Ein weiterer Sektor, der im nächsten Jahr überraschen könnte, ist Technologie, insbesondere die Halbleiterindustrie. Aktien von Halbleiterunternehmen haben sich im Jahr 2019 insgesamt gut entwickelt und es besteht Spielraum für mehr im Jahr 2020. Der Grund für unseren Optimismus ist, dass wir einige signifikante Veränderungen im Endmarkt beobachten. Das Aufkommen von 5G-Telekommunikationsnetzen dürfte die Nachfrage nach Halbleitern erhöhen. Gleichzeitig sind durch Konsolidierungen führende Unternehmen in den Bereichen Halbleiterspeicher, Gießerei und Design entstanden, die alle gut positioniert sind, um von Veränderungen zu profitieren.

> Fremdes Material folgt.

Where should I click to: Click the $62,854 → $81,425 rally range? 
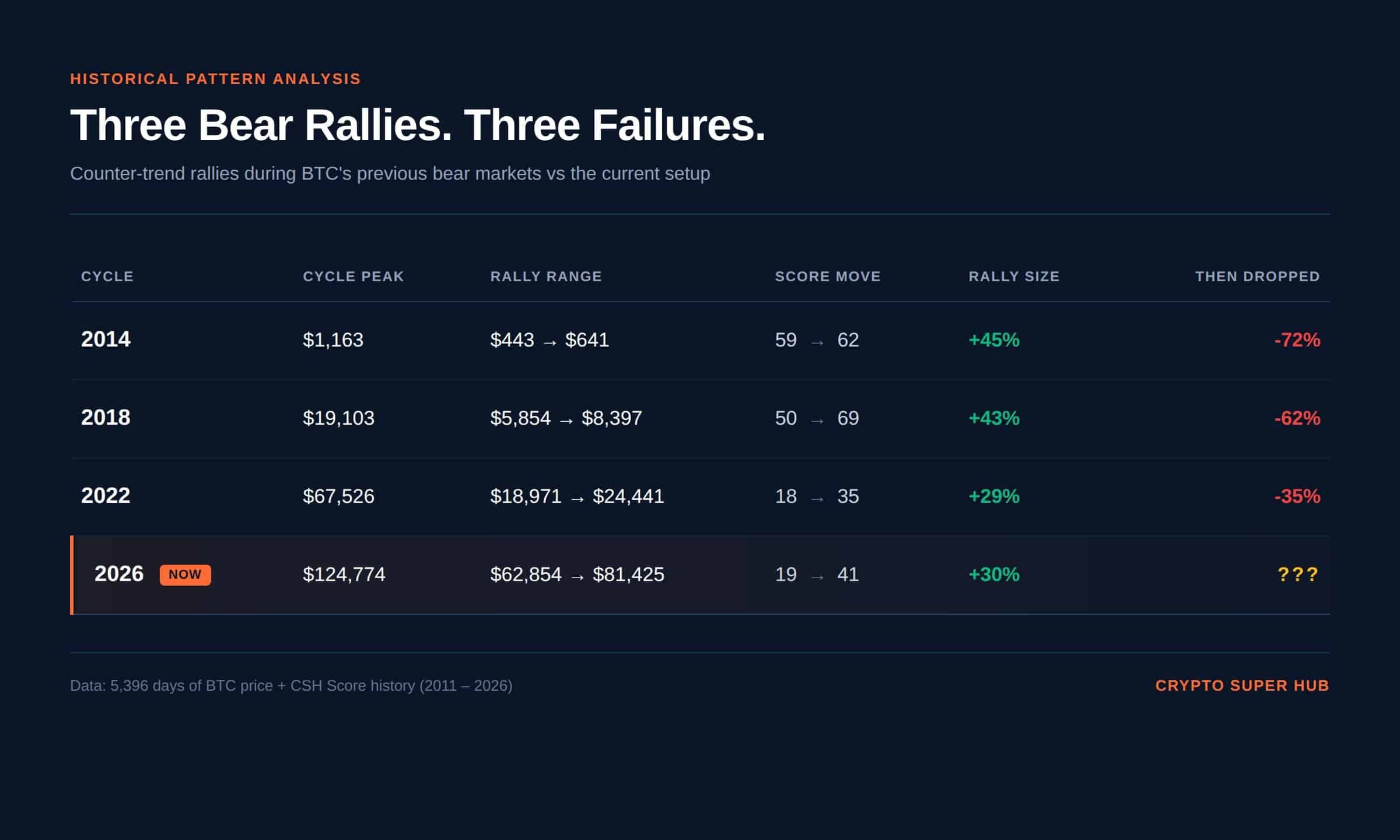(577, 575)
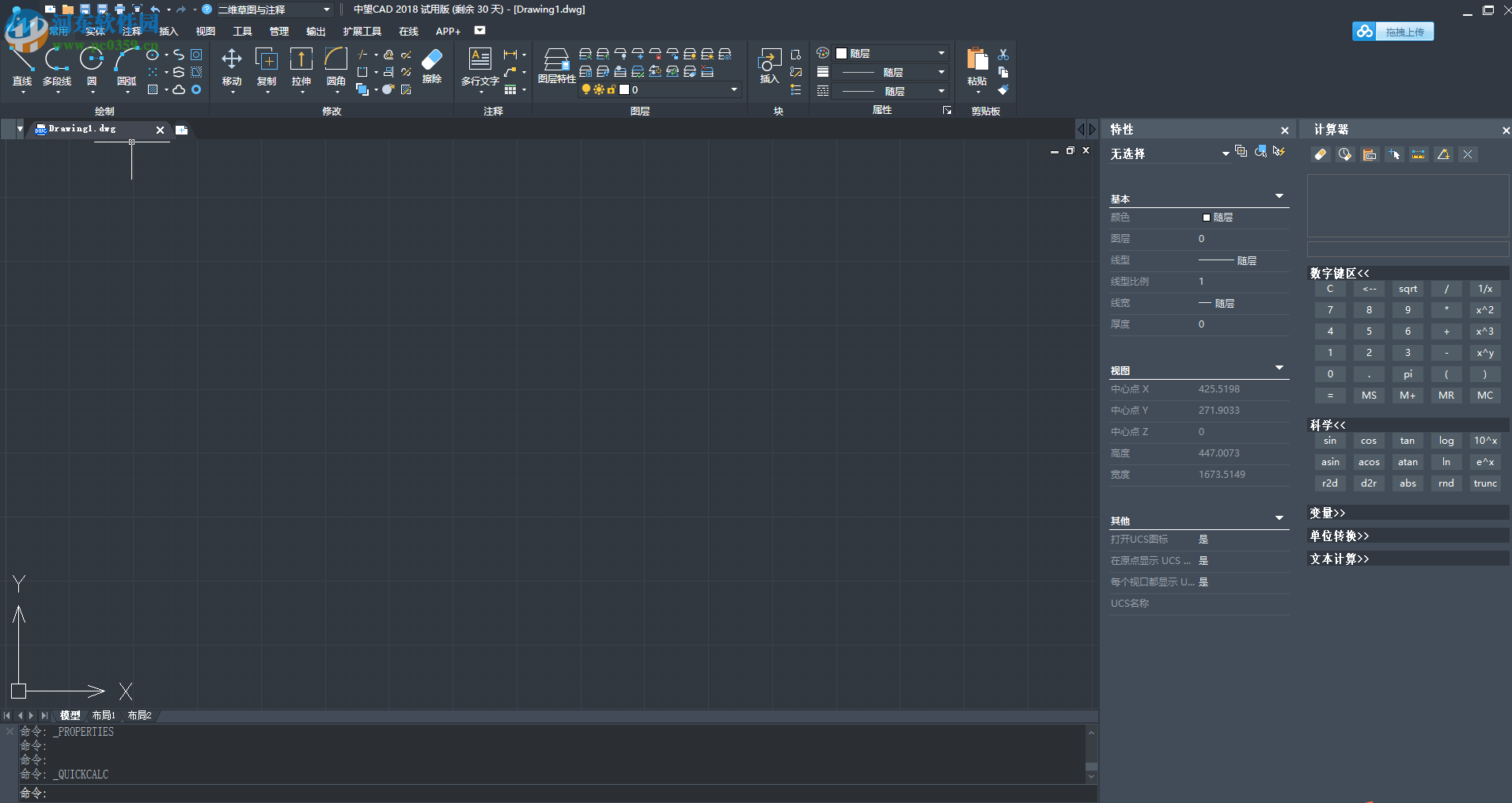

Mexiko könnte die dritte Überraschung im kommenden Jahr sein. Mexiko ist ein Land, das derzeit nicht in der Gunst der Schwellenländer-Investoren steht, aber viel zu bieten hat. Tatsächlich liegen die Bewertungen des Marktes im unteren Bereich ihrer historischen Spanne. Gleichzeitig sind jedoch die Aussichten für Mexiko weitaus besser als erwartet. Die politischen Rahmenbedingungen sind positiver als von vielen erwartet und die Wirtschaft profitiert davon, dass Unternehmen ihre Produktion nach Mexiko verlagern, wenn sie ihre Aktivitäten außerhalb Chinas diversifizieren.

Letztlich, wenn auch nicht besonders überraschend, lohnt es sich, den Aufschwung der Small- und Mid-Cap-Unternehmen im Auge zu behalten. Im Jahr 2018 waren wir der Ansicht, dass Small- und Mid-Cap-Aktien von Investoren zu Unrecht verkauft wurden, da sich der Markt in erster Linie auf makroökonomische Belange konzentrierte. Im Jahr 2019 wurde unsere Geduld belohnt, da die starken operativen Ergebnisse vieler dieser übersehenen Unternehmen zu einer positiven Kursentwicklung führten. Wir gehen davon aus, dass die Small- und Mid-Caps, die nicht in einer Benchmark gelistet sind, weiter an Wert gewinnen, insbesondere wenn der Markt beginnt, an geopolitischen Turbulenzen vorbeizuschauen und sich auf die Fundamentaldaten zu konzentrieren.

Insgesamt rechnen wir damit, dass wir auch im nächsten Jahr eine gute Auswahl an Unternehmen finden werden, die unserer Meinung nach attraktive Bewertungen mit dem Potenzial für eine starke Ertragssteigerung kombinieren. Mit unserem Bottom-up-Ansatz finden wir diese Unternehmen in einer Vielzahl von Branchen und Märkten, so dass wir ein grundsätzlich attraktives, aber wirklich diversifiziertes Portfolio aufbauen können.